## What this task involves
Where does the word "Enable" appear in the entries below? Copy each line that holds it.

## Saved data entries
▽
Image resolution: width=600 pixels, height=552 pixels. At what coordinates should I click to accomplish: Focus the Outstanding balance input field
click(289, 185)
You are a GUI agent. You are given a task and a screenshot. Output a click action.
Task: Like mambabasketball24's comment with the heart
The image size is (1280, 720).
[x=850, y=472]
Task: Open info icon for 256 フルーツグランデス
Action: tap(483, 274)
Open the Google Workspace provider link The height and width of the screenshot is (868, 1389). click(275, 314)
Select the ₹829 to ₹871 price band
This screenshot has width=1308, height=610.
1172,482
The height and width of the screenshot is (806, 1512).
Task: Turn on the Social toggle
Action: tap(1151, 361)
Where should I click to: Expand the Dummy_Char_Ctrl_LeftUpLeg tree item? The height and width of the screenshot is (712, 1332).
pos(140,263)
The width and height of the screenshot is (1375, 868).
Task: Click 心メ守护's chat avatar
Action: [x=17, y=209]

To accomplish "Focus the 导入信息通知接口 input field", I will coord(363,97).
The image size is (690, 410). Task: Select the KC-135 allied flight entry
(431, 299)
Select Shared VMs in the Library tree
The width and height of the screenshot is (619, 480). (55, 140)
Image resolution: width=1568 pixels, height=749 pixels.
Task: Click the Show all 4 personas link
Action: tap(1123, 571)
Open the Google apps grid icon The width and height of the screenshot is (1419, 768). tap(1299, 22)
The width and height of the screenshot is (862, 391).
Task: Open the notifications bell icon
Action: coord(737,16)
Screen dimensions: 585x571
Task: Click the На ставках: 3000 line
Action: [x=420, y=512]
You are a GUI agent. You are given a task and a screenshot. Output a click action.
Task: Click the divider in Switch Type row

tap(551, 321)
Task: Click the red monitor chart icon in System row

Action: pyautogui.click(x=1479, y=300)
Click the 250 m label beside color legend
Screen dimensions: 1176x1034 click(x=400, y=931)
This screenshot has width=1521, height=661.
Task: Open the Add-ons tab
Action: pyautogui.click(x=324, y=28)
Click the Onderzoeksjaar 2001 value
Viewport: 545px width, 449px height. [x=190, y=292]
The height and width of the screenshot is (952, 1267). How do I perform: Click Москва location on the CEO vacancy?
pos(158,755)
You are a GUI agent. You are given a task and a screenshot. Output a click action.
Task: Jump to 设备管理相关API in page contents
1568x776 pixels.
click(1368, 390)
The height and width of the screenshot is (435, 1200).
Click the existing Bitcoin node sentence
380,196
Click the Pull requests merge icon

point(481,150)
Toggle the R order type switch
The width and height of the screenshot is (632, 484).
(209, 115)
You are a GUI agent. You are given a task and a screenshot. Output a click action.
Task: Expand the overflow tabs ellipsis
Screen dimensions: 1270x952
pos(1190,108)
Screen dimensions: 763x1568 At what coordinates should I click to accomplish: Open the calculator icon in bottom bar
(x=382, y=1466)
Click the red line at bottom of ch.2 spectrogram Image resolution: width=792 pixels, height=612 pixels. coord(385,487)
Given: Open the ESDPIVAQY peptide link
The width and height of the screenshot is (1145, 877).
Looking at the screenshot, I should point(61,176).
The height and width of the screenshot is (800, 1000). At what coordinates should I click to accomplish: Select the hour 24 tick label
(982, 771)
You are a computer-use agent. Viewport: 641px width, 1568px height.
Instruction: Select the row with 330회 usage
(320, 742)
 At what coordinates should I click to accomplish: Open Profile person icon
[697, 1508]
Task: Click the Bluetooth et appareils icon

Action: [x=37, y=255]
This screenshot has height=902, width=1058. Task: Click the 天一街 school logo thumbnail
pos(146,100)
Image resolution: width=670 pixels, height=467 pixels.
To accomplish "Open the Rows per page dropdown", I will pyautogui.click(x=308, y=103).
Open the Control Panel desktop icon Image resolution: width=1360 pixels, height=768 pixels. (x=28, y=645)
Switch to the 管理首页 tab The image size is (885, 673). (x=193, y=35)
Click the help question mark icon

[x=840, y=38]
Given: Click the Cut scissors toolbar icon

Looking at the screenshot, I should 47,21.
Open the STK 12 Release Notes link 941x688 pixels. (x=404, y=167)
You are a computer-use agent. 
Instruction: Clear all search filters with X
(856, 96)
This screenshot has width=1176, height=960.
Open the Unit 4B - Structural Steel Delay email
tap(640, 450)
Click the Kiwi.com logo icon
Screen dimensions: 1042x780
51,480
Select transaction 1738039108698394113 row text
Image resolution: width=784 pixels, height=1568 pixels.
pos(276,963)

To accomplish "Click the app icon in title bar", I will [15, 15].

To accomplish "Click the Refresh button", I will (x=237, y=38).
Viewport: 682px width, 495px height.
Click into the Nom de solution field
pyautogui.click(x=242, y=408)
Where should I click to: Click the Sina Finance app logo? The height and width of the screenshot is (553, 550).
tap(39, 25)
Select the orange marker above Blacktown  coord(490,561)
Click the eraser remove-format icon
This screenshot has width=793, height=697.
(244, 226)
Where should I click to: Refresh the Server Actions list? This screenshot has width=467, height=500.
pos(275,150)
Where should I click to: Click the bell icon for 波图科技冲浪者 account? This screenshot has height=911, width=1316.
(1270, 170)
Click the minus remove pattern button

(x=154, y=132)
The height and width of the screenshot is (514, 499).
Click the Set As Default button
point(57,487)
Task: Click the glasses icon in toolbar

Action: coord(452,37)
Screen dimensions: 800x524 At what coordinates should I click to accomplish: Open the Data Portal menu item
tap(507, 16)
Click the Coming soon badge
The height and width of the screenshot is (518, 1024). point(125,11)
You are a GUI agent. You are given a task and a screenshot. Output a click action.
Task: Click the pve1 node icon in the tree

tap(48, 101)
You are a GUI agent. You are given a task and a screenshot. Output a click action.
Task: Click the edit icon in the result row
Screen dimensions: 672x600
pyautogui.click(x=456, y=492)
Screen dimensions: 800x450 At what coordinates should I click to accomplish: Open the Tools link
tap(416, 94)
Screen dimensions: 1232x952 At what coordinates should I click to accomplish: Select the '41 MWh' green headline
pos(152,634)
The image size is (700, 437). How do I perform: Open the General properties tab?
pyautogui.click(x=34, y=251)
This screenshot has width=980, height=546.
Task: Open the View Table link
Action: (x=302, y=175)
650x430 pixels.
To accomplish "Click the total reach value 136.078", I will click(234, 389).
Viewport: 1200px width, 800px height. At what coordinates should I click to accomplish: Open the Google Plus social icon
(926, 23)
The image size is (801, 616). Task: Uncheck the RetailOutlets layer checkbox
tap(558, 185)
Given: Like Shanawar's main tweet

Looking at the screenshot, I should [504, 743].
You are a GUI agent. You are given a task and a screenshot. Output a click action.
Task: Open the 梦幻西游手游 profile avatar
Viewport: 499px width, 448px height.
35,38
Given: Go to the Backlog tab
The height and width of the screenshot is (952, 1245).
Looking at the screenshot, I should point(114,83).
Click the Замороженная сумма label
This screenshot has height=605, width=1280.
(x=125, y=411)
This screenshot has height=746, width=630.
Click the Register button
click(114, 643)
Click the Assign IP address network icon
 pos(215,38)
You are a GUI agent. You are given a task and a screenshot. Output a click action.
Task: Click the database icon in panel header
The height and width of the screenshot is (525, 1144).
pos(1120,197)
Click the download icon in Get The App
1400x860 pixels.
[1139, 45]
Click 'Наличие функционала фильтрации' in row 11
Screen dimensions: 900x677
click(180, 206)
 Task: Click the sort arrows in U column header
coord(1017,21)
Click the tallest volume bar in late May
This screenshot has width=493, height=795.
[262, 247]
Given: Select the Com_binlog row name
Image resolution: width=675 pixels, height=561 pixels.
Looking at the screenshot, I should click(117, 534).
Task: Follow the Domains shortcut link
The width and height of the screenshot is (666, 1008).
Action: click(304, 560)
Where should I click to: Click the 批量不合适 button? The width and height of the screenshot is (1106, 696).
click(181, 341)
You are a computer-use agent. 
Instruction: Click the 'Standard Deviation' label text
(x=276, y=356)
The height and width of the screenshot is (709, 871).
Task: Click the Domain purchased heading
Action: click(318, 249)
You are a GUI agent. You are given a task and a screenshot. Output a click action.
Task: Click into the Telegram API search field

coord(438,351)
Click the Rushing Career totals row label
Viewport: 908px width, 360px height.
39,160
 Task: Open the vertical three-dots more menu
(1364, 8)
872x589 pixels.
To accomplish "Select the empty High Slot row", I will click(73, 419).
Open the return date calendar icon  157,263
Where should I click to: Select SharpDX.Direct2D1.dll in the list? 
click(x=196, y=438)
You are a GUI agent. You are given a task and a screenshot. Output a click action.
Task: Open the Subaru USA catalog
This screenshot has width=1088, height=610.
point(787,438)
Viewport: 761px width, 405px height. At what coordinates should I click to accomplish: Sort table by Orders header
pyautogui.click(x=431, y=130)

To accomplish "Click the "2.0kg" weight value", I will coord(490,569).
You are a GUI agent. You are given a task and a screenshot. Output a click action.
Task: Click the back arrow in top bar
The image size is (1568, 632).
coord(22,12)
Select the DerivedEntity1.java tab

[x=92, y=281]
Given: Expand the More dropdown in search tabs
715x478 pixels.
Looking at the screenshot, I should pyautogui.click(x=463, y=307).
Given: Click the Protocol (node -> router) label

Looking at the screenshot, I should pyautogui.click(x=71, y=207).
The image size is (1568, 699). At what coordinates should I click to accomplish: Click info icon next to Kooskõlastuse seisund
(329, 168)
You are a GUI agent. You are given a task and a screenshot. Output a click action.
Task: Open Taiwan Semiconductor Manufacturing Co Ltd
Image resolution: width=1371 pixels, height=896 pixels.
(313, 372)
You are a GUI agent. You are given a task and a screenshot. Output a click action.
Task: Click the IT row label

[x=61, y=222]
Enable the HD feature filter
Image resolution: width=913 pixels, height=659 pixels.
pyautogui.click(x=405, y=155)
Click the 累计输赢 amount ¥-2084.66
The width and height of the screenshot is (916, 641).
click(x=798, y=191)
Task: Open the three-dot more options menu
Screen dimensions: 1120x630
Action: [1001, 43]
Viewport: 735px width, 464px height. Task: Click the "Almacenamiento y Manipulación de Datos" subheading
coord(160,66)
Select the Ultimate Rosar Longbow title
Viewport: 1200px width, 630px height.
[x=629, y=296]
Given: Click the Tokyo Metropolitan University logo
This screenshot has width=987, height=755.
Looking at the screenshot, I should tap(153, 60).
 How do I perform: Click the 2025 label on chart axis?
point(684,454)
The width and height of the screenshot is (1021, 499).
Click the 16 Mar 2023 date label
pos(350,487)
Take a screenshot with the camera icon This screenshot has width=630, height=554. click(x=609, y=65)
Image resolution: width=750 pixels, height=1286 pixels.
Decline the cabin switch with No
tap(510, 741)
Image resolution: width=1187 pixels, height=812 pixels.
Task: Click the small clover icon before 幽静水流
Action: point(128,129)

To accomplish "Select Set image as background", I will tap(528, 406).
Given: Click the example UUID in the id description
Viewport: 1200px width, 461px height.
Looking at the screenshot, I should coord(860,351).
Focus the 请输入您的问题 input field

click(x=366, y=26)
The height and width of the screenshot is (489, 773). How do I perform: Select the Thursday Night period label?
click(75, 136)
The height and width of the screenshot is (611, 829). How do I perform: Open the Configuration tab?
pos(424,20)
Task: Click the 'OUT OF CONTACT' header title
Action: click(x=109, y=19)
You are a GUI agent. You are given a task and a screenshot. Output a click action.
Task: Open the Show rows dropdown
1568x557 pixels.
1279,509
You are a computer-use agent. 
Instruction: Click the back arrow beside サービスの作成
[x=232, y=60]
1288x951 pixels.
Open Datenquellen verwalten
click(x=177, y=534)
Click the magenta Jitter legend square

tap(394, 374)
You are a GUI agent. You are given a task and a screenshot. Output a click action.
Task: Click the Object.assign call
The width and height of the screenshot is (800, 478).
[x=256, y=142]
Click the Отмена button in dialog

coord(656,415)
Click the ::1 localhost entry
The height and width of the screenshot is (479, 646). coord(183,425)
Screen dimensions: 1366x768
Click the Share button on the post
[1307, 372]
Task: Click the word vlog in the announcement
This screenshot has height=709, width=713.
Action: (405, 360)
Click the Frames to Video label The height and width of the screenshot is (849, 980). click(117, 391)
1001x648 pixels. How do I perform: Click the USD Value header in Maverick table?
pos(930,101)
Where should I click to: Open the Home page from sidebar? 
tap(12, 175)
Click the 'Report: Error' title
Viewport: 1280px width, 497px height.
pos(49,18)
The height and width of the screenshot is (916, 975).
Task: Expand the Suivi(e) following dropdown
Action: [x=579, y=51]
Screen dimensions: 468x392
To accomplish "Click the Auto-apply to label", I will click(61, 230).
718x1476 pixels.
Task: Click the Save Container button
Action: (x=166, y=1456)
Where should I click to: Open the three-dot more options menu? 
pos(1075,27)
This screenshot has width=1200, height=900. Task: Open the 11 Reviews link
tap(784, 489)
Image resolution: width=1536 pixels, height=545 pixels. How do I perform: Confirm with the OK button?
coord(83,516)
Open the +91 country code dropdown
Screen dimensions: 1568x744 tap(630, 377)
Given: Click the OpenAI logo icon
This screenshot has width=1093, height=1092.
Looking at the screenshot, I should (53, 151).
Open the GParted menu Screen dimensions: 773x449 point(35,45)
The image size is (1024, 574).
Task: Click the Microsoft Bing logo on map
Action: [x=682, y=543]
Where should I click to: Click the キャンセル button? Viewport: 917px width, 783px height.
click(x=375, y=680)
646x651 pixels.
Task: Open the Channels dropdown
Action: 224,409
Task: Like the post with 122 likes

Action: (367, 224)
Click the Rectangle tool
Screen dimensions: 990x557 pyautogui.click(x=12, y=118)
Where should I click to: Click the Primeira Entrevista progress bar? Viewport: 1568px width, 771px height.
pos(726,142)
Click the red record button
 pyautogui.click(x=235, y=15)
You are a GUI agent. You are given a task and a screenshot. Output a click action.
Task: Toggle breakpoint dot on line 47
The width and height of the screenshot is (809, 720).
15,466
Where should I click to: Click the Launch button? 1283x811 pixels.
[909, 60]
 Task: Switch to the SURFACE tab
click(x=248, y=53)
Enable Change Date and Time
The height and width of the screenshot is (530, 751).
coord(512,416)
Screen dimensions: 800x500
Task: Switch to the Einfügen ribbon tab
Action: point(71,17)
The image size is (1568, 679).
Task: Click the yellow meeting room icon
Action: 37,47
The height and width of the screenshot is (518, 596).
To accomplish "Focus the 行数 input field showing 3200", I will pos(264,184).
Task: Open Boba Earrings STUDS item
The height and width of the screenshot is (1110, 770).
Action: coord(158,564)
△
## Reply
Enable the HD feature filter
Enable Change Date and Time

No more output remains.